Given the success of the Kootenai Tribe’s restocking program, it does seem viable that using such methods, the number of beluga sturgeon could be increased to numbers that its survival as a species would not be threatened. Despite extensive commercial roe harvesting. But given that there are now very few Russian sturgeon or beluga sturgeon around, will this ever involve caviar-fishing / caviar harvesting moratorium like the one planned on blue-fin tuna by CITES this year?
Maybe a fishing moratorium will play a part in bring back up the beluga sturgeon population, but it will be very hard to enforce given that the Caspian Sea is surrounded by other nations beside Russia. Like Kazakhstan, Turkmenistan, Azerbaijan and Iran. All of them have varying commercial interest in commercial caviar harvesting. Just imagine the red tape involved? And given that the various rivers in the Caspian Sea region that have served as a vital spawning ground for the beluga sturgeon, namely the Volga River, the Ural River and Kur River are now full of dams. Human intervention in the form of fish hatcheries – similar to that in the Kootenai Tribe’s white sturgeon conservation program - might be a necessity in order to keep the beluga sturgeon from going the way of the dodo.
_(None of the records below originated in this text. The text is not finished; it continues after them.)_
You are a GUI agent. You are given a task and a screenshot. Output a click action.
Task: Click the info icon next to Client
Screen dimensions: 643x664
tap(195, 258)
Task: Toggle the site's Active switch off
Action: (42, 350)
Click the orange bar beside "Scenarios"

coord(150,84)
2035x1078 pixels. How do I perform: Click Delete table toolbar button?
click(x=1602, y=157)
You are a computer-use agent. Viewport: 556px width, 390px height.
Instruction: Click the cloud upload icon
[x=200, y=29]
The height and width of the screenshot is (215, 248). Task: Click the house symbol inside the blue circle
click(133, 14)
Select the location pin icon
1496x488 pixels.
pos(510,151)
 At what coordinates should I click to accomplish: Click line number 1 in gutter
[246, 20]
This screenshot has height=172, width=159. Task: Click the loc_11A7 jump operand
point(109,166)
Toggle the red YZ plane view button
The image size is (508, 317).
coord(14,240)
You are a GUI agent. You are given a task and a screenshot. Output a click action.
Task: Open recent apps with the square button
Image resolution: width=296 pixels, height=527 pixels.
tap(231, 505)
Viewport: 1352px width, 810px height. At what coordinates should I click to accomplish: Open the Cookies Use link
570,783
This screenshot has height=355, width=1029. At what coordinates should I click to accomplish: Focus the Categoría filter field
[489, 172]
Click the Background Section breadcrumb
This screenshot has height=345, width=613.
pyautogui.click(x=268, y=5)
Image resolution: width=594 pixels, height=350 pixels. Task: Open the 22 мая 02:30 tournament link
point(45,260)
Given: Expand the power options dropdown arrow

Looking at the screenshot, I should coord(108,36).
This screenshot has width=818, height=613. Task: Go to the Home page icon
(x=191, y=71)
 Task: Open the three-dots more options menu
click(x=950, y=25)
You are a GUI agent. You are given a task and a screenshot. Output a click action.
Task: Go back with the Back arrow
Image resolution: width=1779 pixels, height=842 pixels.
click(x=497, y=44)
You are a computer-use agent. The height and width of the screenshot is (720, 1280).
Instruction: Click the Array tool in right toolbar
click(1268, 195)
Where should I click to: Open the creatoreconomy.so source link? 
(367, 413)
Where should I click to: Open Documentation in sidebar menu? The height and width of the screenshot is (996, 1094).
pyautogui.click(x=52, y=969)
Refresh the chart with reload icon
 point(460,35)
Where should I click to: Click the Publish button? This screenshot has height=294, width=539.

Even the writing team in the world of Star Trek were optimistic enough to foresee through conjecture that beluga caviar had survived well into the 24th Century. Like the fictionalized account of an episode in Star Trek: the Next Generation where Captain Jean-Luc Picard served beluga caviar to a visiting high-ranking Klingon official. Is this reason enough to be hopeful over the long-term future of the beluga caviar?